Project description:OBJECTIVES:To improve the trustworthiness of evidence, studies should be prospectively registered and research reports should adhere to existing standards. We aimed to systematically assess the degree to which endocrinology and internal medicine journals endorse study registration and reporting standards for randomised controlled trials (RCTs), systematic reviews (SRs) and observational studies (ObS). Additionally, we evaluated characteristics that predict endorsement of reporting or registration mechanism by these journals. DESIGN:Meta-epidemiological study. SETTING:Journals included in the 'Endocrinology and Metabolism' and 'General and Internal Medicine' 2017 Journal Citation Reports.
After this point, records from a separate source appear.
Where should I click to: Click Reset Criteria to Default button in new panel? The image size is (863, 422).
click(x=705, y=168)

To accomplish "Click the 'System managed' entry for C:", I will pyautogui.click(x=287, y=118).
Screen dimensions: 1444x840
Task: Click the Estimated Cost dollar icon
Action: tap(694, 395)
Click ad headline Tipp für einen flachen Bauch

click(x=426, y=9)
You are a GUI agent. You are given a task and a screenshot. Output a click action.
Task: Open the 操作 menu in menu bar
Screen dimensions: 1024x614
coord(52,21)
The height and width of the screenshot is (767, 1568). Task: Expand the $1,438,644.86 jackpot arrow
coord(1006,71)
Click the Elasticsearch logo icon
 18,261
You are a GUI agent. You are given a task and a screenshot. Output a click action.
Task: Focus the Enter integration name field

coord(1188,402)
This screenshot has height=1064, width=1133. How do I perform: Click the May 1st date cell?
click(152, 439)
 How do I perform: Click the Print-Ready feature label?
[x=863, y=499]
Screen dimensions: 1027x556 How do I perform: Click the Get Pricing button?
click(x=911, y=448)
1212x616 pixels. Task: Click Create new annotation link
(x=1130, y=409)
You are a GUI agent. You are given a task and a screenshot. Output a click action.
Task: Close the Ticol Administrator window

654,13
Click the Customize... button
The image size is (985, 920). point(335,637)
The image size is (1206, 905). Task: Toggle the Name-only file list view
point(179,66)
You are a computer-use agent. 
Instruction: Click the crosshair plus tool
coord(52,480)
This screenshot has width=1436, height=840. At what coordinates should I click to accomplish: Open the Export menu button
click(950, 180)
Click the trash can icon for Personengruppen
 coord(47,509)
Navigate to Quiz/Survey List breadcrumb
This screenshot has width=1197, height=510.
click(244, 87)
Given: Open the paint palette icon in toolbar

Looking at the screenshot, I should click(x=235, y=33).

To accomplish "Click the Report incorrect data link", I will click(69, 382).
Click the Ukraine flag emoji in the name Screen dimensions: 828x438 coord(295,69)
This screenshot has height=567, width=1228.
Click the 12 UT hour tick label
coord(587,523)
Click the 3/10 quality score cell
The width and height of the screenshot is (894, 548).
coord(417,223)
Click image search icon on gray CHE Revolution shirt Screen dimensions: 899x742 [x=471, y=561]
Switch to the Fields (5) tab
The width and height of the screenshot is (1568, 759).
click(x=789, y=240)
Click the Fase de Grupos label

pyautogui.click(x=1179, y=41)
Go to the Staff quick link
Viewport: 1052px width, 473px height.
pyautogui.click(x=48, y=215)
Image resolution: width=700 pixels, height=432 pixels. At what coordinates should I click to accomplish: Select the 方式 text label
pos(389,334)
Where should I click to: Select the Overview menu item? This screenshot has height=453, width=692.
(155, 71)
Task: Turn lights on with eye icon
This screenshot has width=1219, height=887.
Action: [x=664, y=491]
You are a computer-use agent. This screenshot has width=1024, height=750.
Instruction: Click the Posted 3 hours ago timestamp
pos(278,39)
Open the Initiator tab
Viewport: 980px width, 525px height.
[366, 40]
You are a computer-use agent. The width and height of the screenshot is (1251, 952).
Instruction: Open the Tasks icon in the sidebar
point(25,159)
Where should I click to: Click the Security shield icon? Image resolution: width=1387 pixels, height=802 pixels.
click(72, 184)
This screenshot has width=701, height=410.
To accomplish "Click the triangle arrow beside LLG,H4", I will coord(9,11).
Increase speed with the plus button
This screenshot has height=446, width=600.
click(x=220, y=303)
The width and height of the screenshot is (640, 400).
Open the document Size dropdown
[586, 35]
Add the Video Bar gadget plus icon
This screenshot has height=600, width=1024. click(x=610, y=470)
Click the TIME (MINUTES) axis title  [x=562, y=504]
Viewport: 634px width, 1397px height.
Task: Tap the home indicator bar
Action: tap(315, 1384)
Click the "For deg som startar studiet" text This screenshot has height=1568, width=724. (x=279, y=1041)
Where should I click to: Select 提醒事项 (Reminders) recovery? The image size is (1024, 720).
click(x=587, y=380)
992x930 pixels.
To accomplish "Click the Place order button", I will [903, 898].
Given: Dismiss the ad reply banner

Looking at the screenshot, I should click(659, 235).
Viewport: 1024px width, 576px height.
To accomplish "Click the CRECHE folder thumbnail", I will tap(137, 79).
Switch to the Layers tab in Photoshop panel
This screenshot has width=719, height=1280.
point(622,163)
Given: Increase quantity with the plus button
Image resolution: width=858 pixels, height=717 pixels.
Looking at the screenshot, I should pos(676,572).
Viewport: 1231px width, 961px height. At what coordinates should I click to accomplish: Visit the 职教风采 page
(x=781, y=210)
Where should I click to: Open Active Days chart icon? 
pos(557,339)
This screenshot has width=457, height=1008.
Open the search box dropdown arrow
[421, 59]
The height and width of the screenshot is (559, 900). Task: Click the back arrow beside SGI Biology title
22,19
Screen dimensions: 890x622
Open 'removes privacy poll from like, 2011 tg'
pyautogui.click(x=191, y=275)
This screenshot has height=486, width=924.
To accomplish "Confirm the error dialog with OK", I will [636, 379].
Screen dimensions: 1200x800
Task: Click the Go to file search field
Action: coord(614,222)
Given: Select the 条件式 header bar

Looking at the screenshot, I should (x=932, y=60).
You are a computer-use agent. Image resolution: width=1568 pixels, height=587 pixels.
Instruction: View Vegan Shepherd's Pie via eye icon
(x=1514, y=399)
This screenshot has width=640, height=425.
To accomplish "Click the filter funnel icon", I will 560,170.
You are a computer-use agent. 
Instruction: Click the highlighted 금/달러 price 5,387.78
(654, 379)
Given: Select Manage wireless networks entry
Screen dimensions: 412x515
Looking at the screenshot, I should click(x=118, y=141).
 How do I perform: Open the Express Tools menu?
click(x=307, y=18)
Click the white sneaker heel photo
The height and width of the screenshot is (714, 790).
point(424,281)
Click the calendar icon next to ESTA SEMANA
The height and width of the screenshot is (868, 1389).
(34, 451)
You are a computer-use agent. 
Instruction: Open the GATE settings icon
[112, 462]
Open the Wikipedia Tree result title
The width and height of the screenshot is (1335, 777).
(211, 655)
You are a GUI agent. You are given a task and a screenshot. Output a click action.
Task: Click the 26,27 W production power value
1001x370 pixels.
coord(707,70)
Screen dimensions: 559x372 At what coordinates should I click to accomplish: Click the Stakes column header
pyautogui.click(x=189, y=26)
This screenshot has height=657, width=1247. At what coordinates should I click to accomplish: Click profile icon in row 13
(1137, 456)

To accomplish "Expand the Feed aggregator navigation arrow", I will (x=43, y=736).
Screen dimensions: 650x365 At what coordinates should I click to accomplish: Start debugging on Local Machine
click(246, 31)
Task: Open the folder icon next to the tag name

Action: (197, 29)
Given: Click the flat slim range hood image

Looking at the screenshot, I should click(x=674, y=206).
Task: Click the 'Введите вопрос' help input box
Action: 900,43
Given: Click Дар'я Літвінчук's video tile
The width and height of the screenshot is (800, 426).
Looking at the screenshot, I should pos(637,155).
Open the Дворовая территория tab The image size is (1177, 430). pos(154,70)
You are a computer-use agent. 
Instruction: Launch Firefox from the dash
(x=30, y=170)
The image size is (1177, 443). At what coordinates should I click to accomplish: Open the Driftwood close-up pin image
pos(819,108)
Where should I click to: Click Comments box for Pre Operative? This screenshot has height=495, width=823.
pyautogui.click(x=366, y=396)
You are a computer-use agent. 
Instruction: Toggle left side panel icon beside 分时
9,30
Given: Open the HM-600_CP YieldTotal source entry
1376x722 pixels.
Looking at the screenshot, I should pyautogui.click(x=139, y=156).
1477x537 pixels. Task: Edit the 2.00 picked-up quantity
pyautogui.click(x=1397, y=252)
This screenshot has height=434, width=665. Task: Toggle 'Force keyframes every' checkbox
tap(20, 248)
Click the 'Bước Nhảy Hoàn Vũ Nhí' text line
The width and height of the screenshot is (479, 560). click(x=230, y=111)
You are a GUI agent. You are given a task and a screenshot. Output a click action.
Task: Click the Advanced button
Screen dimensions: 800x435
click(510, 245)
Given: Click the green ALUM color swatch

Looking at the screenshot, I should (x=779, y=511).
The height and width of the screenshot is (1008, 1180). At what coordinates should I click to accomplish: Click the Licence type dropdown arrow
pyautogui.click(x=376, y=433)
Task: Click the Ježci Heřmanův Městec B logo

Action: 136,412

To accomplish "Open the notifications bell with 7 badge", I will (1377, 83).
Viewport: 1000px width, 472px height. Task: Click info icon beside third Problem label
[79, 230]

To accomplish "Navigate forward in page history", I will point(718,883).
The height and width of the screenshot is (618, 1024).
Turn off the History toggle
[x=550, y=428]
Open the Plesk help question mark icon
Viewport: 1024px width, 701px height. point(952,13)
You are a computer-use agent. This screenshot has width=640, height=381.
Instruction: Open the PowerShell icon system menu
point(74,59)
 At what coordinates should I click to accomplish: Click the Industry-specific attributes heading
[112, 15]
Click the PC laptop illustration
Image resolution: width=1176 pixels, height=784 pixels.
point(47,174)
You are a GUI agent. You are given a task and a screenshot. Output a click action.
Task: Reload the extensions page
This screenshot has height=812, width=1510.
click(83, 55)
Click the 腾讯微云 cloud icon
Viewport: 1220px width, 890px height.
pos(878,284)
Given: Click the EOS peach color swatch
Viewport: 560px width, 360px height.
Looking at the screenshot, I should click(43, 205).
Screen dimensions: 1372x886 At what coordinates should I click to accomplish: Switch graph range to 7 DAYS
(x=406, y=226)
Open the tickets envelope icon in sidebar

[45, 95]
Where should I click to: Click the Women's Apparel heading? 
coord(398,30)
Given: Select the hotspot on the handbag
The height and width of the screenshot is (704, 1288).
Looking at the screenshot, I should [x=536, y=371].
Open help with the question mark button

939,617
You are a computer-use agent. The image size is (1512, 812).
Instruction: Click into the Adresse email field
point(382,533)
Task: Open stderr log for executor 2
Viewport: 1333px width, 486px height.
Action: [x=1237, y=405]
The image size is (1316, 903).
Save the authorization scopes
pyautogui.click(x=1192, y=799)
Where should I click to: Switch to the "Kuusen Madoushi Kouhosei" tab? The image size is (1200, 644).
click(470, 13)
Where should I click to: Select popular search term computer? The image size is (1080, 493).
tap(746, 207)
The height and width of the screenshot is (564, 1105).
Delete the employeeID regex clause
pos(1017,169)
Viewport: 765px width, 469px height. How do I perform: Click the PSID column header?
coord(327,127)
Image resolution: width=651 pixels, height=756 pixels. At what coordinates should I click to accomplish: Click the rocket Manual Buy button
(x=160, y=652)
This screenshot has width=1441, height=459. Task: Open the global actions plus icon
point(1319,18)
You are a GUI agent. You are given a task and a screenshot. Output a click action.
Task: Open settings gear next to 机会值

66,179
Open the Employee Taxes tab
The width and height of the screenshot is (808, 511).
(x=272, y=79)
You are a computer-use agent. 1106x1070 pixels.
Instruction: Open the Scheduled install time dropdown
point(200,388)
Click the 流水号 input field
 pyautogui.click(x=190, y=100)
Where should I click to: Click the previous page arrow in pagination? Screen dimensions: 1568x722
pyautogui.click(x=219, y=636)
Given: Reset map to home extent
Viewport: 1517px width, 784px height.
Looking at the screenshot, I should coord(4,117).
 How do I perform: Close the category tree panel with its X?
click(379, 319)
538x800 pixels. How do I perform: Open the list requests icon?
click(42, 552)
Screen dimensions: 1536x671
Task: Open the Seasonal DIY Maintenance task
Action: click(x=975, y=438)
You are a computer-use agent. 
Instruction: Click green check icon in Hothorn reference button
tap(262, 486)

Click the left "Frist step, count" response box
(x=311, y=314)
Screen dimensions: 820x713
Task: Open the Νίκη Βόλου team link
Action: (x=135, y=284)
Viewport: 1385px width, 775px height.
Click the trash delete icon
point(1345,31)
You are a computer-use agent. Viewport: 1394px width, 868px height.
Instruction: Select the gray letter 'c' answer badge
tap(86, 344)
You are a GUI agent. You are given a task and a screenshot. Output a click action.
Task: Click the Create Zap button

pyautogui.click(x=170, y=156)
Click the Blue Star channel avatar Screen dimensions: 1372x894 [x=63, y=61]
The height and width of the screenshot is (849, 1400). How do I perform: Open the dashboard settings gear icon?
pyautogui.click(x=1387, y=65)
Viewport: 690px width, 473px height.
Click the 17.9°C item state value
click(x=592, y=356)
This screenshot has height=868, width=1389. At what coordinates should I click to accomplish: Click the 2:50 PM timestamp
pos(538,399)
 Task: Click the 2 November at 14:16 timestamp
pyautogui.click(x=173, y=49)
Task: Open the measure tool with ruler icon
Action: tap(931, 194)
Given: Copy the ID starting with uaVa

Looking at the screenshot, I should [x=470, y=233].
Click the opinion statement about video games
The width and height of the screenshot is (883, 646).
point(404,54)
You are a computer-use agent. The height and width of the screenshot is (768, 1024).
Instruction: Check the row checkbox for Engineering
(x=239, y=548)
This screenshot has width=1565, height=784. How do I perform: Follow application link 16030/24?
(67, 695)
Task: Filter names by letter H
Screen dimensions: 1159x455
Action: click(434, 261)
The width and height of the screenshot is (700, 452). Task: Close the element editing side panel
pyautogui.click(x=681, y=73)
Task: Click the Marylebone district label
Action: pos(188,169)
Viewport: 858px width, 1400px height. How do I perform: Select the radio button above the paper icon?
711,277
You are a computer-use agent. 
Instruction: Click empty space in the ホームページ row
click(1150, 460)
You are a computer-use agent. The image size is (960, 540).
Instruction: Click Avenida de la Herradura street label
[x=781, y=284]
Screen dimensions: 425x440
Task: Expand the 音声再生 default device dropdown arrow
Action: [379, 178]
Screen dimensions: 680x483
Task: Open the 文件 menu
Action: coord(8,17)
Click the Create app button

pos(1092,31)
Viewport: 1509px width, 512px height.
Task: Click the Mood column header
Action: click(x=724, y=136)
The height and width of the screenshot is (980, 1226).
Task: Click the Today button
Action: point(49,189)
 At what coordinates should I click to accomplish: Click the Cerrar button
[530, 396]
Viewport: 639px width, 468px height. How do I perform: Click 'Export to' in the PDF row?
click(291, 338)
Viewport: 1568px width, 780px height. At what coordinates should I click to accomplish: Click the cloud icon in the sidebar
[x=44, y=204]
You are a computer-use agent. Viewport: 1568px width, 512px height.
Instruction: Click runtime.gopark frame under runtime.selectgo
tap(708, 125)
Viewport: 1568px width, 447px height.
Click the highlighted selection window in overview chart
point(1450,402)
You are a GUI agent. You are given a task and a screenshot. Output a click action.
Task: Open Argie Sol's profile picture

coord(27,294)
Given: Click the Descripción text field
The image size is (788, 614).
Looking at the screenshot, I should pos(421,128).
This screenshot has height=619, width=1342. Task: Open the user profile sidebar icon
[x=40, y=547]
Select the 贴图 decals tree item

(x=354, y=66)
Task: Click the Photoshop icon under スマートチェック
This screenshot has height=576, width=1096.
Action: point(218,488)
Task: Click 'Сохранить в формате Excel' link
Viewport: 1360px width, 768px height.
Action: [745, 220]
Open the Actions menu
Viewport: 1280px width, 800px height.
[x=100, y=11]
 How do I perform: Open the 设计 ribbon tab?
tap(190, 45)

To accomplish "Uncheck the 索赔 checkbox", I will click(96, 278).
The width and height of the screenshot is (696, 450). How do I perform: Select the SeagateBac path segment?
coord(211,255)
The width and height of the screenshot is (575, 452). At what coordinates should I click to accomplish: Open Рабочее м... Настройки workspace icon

PARTICIPANTS:Journals with an impact factor of ?1.0, focused on clinical medicine, and those who publish RCTs, SRs and ObS were included. PRIMARY OUTCOMES:Requirement of adherence to reporting guideline and study registration as determined from the journals' author instructions. RESULTS:Of the 170 (82 endocrinology and 88 internal medicine) eligible journals, endorsing of reporting standards was the highest for RCTs, with 35 (43%) of endocrine journals and 55 (63%) of internal medicine journals followed by SRs, with 21 (26%) and 48 (55%), respectively, and lastly, by ObS with 41 (50%) of endocrine journals and 21 (24%) of internal medicine journals. In 78 (46%) journals RCTs were required to be registered and published in adherence to the Consolidated Standards of Reporting Trials statement. Only 11 (6%) journals required registration of SRs. Internal medicine journals were more likely to endorse reporting guidelines than endocrine journals except for Strengthening the Reporting of Observational Studies in Epidemiology. No other journal characteristic proved to be an independent predictor of reporting standard endorsement for RCTs besides trial registration. CONCLUSION:Our results highlight that study registration requirement and reporting guideline endorsement are suboptimal in internal medicine and endocrine journals. This malpractice may be further enhanced since endorsement does not imply enforcement, impairing the practice of evidence-based medicine.